Concept

Joe DiMaggio

Summary
Joseph Paul DiMaggio (dɪˈmædʒioʊ; born Giuseppe Paolo DiMaggio; November 25, 1914 – March 8, 1999), nicknamed "Joltin' Joe", "The Yankee Clipper" and "Joe D.", was an American baseball center fielder who played his entire 13-year career in Major League Baseball for the New York Yankees. Born to Italian immigrants in California, he is widely considered one of the greatest baseball players of all time and is best known for setting the record for the longest hitting streak in baseball (56 games from May 15 – July 16, 1941), which still stands.
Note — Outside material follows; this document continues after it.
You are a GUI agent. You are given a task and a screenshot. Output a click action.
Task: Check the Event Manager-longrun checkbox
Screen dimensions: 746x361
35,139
DiMaggio was a three-time American League (AL) Most Valuable Player Award winner and an All-Star in each of his 13 seasons. During his tenure with the Yankees, the club won ten American League pennants and nine World Series championships. His nine career World Series rings are second only to fellow Yankee Yogi Berra, who won ten. At the time of his retirement after the 1951 season, he ranked fifth in career home runs (361) and sixth in career slugging percentage (.579). He was inducted into the Baseball Hall of Fame in 1955 and was voted the sport's greatest living player in a poll taken during baseball's centennial year of 1969. His brothers Vince (1912–1986) and Dom (1917–2009) also were major league center fielders. Outside of baseball, DiMaggio is also widely known for his marriage and life-long devotion to Marilyn Monroe. DiMaggio was born Giuseppe Paolo DiMaggio on November 25, 1914, in Martinez, California, the eighth of nine children born to Sicilian immigrants Giuseppe and Rosalia DiMaggio, from Isola delle Femmine. Rosalia named her son "Giuseppe" after his father in the hopes he would be her last child; "Paolo" was in honor of Giuseppe's favorite saint, Paul of Tarsus. Giuseppe was a fisherman, as were generations of DiMaggios before him. Joe's brother Tom told Maury Allen that Rosalia's father wrote to her saying Giuseppe could earn a better living in California. Giuseppe and Rosalia decided that he would go to America for one year: if things were better, he would send for her; if not, he would return home.